Document section START

Following PFA fixation, cells, muscles section or myofibers were washed three times with 1X PBS, then permeabilized and blocked at the same time with buffer containing 0.025% Tween20 for myofibers and 0.2% Triton X-100 for cells and sections. For PAX7 staining, sections were permeabilized with cold methanol, antigen retrieval was performed in boiling 10 mM citrate buffer pH 6 (Dako; #S2369) for 30 min and sections were incubated 30 min with Fab antibody. Samples were then incubated overnight at 4 °C in 2.5% BSA in 0.025% Tween20 buffer with primary antibodies listed in Appendix Table S2. Samples were washed 3 times with 0.025% PBS-Tween20 and incubated with Alexa-conjugated secondary antibodies listed in Appendix Table S2 (Life Technologies, 1/1000e) for 1 h. After washing 3 times with 1X PBS, DAPI (Sigma-Aldrich, 1/5000e) was added for 5 min at room temperature. Samples were washed 3 times with 1X PBS and slides were mounted with Fluoromount-G medium (Interchim; #FP-483331).

The staining for succinate dehydrogenase (SDH) activity was performed as previously described (Walmsley et al, 2017).

Confocal images were acquired with a Zeiss LSM800 confocal (Zeiss) or a Zeiss AxioImager D1 microscope (Zeiss) for representative pictures and analyzed with Zen Blue 2.0 software. Blinded counting was performed using ImageJ (version 1.47v; National Institutes of Health, USA, https://imagej.net).

Tissue collection and clearing

In some experiments, mice have been retro-orbitally injected with lectin Dylight 649 (50 µl, 1 mg/ml, Life Technologies Supply; #L32472) 30 min before sacrifice.

Document section END

▶ **Task instructions**:
Please update the part of the staining methods text that opens with the words containing "In some experiments, mice" and closes with "min before sacrifice.", swapping "sacrifice" for "euthanasia".

Provided records START

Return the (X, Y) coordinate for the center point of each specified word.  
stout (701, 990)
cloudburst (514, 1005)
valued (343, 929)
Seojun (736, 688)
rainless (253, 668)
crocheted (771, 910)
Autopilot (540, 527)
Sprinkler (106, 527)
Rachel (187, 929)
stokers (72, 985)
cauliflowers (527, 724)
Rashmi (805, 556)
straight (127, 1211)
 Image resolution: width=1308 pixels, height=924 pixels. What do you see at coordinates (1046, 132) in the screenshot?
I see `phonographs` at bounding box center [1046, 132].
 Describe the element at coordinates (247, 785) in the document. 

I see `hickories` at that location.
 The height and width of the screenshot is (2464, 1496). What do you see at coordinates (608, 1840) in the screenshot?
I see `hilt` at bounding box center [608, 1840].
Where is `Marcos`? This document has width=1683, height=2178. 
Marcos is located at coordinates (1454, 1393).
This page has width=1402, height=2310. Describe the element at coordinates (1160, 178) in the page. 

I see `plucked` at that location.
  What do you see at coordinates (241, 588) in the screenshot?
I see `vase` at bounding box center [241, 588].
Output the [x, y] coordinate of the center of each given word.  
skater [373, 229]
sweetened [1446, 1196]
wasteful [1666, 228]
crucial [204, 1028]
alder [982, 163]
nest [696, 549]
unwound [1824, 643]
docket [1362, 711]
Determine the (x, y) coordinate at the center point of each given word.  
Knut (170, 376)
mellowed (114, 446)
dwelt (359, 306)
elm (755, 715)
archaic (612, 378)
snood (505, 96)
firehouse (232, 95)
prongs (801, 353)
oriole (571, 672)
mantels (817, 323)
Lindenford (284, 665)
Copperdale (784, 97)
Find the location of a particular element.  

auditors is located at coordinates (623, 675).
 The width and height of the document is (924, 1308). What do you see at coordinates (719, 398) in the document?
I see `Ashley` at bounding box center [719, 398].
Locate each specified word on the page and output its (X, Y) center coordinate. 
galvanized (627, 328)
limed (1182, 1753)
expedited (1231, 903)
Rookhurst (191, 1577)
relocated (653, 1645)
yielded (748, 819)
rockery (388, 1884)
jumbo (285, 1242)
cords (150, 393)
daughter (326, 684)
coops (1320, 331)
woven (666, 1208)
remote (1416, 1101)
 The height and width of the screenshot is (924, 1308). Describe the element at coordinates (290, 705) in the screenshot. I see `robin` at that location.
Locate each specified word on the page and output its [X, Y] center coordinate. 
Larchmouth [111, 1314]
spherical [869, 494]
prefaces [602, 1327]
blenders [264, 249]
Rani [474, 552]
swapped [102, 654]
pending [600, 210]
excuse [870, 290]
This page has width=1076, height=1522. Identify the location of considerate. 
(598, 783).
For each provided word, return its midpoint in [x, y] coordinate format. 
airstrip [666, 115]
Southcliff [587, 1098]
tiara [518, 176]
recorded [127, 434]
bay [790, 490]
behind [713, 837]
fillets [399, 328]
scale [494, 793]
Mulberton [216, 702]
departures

Provided records END

▶ **Solution to the exercise**:
In some experiments, mice have been retro-orbitally injected with lectin Dylight 649 (50 µl, 1 mg/ml, Life Technologies Supply; #L32472) 30 min before euthanasia.